16 力の正体
ヴィクターさんに『天の遺産』の力が宿った――。
俺は驚いてヴィクターさんを見つめる。
いや、その場にいる全員が驚きの視線を送っていた。
『天の遺産』。
俺も正確に理解しているわけじゃないけど、どうやらそれは超越的な異能のことを言うらしい。
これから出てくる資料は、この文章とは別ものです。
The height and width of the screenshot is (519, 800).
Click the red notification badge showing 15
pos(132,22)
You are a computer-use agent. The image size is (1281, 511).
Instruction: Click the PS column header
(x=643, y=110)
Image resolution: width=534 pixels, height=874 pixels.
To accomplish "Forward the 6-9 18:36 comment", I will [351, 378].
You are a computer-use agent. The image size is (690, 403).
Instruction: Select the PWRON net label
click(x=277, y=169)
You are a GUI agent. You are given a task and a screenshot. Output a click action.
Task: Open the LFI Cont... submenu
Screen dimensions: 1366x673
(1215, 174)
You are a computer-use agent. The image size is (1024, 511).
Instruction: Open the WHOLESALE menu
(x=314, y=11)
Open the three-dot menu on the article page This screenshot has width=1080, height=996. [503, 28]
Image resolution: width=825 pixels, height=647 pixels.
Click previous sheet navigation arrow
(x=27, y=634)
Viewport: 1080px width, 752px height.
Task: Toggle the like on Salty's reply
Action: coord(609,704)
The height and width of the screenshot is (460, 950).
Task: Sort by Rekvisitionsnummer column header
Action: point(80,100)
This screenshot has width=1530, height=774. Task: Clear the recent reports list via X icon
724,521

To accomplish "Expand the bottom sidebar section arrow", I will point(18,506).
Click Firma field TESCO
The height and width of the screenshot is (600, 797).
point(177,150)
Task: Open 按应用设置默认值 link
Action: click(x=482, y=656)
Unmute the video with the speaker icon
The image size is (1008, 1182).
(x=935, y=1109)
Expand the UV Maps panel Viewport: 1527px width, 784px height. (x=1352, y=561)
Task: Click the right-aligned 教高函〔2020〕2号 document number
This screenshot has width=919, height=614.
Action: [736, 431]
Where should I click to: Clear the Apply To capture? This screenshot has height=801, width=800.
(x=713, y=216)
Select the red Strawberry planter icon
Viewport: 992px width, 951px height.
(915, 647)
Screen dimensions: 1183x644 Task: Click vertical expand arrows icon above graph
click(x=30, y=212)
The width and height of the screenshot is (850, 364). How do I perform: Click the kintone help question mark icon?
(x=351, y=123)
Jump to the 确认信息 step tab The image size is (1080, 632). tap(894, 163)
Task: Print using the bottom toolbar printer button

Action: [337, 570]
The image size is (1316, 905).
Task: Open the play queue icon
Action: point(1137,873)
俺の『付与』や光竜王の『強化』、そしてディータの『破壊』とシリルの『転移』。
ヴィクターさんにもなんらかの異能が宿っているんだろう。
なぜ突然宿ったのか、理由は分からないけど、今はそれは重要じゃない。
重要なのは、ヴィクターさんにどんな能力があるのか、ということだ。
その内容次第では、俺たちに逆転の目が出てくるかもしれない。
「そんな、あり得ない……!?」
「どうなってるのよ……!?」
ディータとシリルが初めて焦ったような表情を浮かべた。
「なぜ、奴に『天の遺産』が――」
「ねえ、ちょっとまずくない?」
二人が顔を見合わせている。
一番厄介な二人の動きが止まっているのは幸いだった。
その間に、マーガレットはリリィの治癒を進めているし、ヴィクターさんは、
「こっちだ!」
七竜騎や光竜王の攻撃を引きつけている。
あいかわらずドラゴンブレスを受けて吹き飛ばされては、すぐに復活するヴィクターさん。
再生能力の類なんだろうか?
「ならば再生できないほど粉々に吹き飛ばすまで!」
光竜王と七竜騎が同時にブレスを放った。
直撃を受けたヴィクターさんは粉々になり――。
「何っ!?」
竜たちが驚く。
今度はブレスを受けても傷一つ受けていない。
そこに平然とたたずんでいる。
「どうなっている――」
「私の力は『再生』じゃない」
驚く彼らの背後に、突然ヴィクターさんが現れた。
いつの間にか回りこんでいたのか。
「そうか、ヴィクターさんの本当の力は――」
俺はハッと気づいた。
「私に授けられた異能は――『幻惑』だ」
告げて、剣を振り下ろすヴィクターさん。
七竜騎たちを次々と打ち倒していく。
「おの……れ……」
三体はいずれも首を刎ねられ、倒れた。
残るは光竜王とディータたちだけだ。